Stated problem: Copy out the entries below word for word, leaving out the pictures.

::::::

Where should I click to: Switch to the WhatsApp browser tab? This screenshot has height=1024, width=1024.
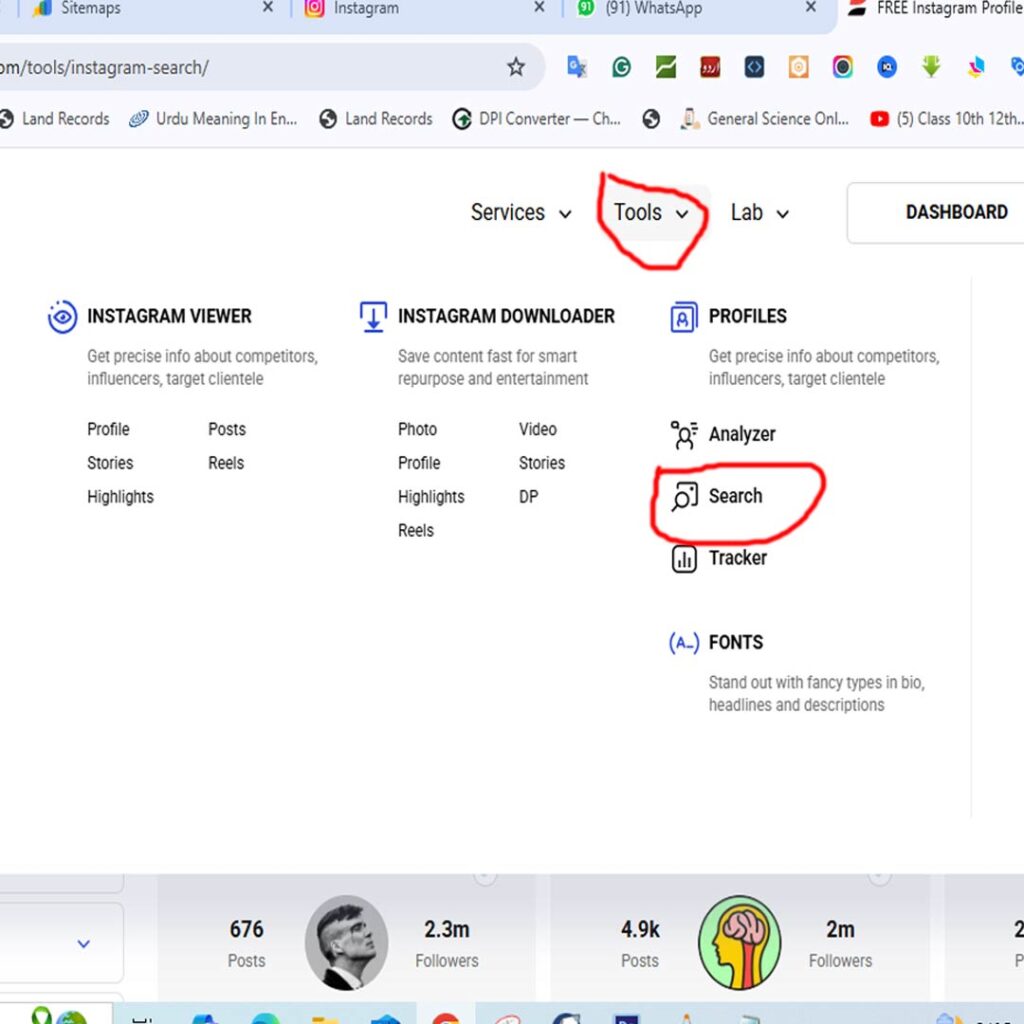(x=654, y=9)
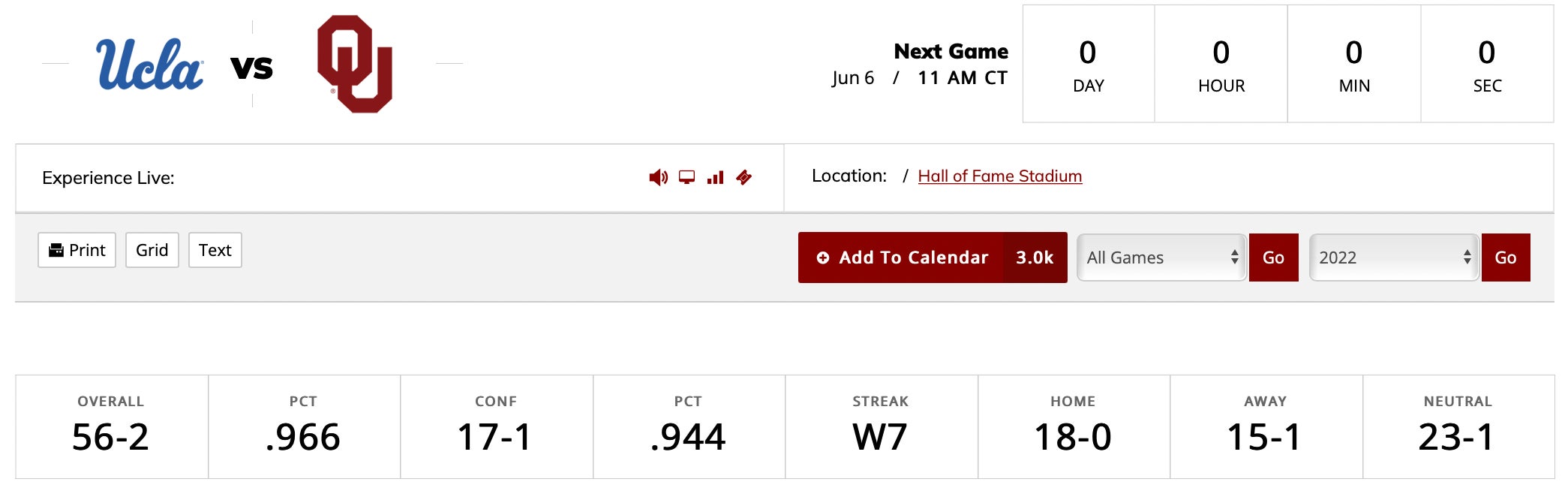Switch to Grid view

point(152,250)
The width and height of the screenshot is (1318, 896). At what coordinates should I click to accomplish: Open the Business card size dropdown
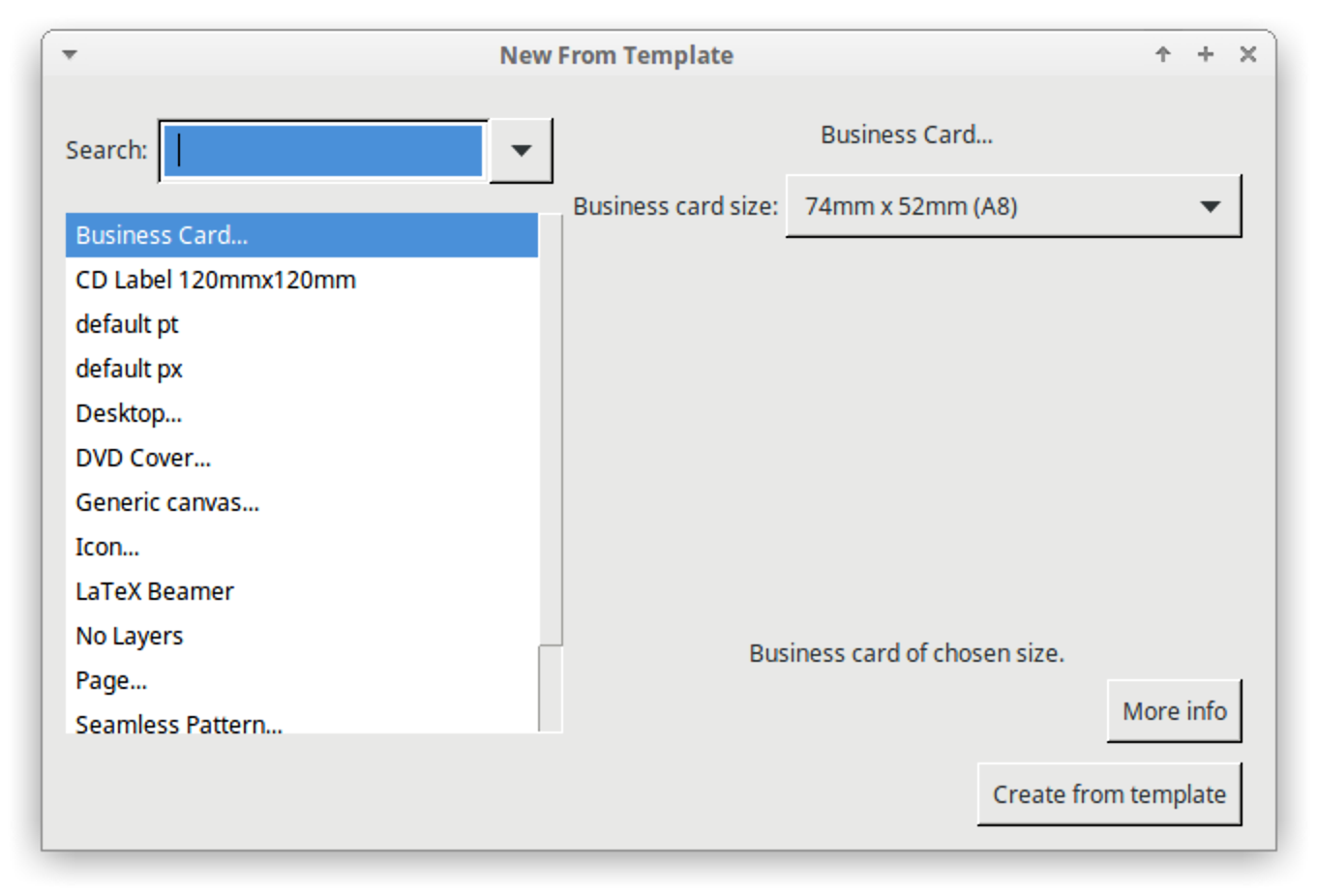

::::::

Problem solution:
Where should I click to: Switch to the WhatsApp browser tab? This screenshot has height=1024, width=1024.
(x=654, y=9)
Switch to Grid view

point(152,250)
The width and height of the screenshot is (1318, 896). At what coordinates should I click to accomplish: Open the Business card size dropdown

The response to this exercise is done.